Schlaf. Ein Monolog

Theaterstück, als Hörstück produziert
ORF 2003

Ein Mann, im Gefängnis seiner Krankheit, seiner Halluzinationen, Visionen, seiner Gewissensqualen, schlaflos, ruhelos, betäubt, berauscht, ist die handelnde Figur des Monologs.

Seine einzige Gesellschaft sind „die Rote“ und „die Schwarze“, die ihn betreuen. Bewachen sie ihn, kontrolliert er sie?

Iterierend, palilalisch, amimisch diagnostiziert er seinen Zustand mit Psychiatrievokabular. Als der Tag anbricht, erreicht er die Grenze vom häßlichen zum unbewohnbaren Gebiet, wo die Flucht für ihn zu Ende ist.

Das Bett rot. Die Balkontür geschlossen, links davon das Fenster, geschlossen. Die Jalousie heruntergelassen. Von draußen schwaches Licht der Straßenbeleuchtung. Der ferne Lärm der Großstadt. Drinnen die Medikamententürme, die Flaschenarmee. Verteidigung gegen das Leben.

Ich habe den Schlaf nicht verdient. Ich muss mir den Schlaf kaufen. Er ist chemisch, freudlos, er erquickt mich nicht. So lange ich es ertragen kann, bleibe ich wach. Die Uhren habe ich aus meiner Nähe verbannt. Aber durch den Spalt der hölzernen Jalousie sehe ich, wie fortgeschritten die Nacht ist. Ich höre, wann das Kaffeehaus an der Ecke sperrt, und die Glocken von St. Martin. Ich kenne die Stille nach vier Uhr morgens. Ihr zögerndes Zurückweichen vor dem heranbrechenden Tag. Ich höre den ersten Bus durch die engen Gassen fahren, den Lieferwagen, der vor dem Supermarkt seine Waren ablädt, das Singen der Wasserrohre unter der Erde, in den Wänden, die Radios, die Wecker, das morgendliche Furzen, Husten, die Tierlaute des Erwachens. Im Hotel nebenan macht sich der Lift auf den Weg. Die Wäschemangel beginnt sich zu drehen, und die Müllabfuhr holt sich die Reste des Überflusses von gestern.

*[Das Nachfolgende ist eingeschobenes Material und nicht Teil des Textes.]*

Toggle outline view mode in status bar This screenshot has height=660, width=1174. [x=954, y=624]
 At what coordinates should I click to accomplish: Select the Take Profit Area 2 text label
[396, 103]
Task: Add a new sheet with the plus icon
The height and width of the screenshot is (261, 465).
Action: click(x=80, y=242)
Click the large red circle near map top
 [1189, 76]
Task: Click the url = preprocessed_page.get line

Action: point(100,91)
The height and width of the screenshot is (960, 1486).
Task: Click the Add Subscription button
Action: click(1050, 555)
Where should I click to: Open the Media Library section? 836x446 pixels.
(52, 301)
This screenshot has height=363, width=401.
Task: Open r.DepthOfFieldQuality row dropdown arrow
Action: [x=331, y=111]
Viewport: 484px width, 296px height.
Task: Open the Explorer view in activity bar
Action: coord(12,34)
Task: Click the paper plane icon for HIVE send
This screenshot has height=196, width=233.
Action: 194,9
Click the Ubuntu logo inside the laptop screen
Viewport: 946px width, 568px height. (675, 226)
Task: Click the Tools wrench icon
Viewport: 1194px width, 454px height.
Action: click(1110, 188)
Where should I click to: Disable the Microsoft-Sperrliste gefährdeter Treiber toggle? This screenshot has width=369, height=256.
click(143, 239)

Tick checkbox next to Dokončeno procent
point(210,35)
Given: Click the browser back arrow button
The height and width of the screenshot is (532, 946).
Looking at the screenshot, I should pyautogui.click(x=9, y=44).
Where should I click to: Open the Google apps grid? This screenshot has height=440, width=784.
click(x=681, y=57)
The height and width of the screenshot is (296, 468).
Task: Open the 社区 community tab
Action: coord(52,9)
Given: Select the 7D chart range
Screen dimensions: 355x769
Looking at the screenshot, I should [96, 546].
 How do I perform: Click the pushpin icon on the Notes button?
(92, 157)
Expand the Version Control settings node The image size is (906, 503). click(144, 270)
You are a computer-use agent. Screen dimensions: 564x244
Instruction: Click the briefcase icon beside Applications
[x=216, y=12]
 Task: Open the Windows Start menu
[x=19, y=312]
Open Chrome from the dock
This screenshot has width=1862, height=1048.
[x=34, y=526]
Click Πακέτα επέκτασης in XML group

Die Nacht ist mein Feind, meine selbstgewählte Strafe, meine Zuflucht, mein Schrecken, meine Schuld. Schuld ohne Buße. Ich bin allein, da bin ich allein, so sehr sie mich umsorgen. Im finsteren Reich, wo nur die Alpträume lauern und die Bitterkeit, so ekelhaft, dass Schlaflosigkeit das kleinere Übel ist. Es gibt keine Hoffnung, keinen Trost. Ich habe den Schlaf verspielt.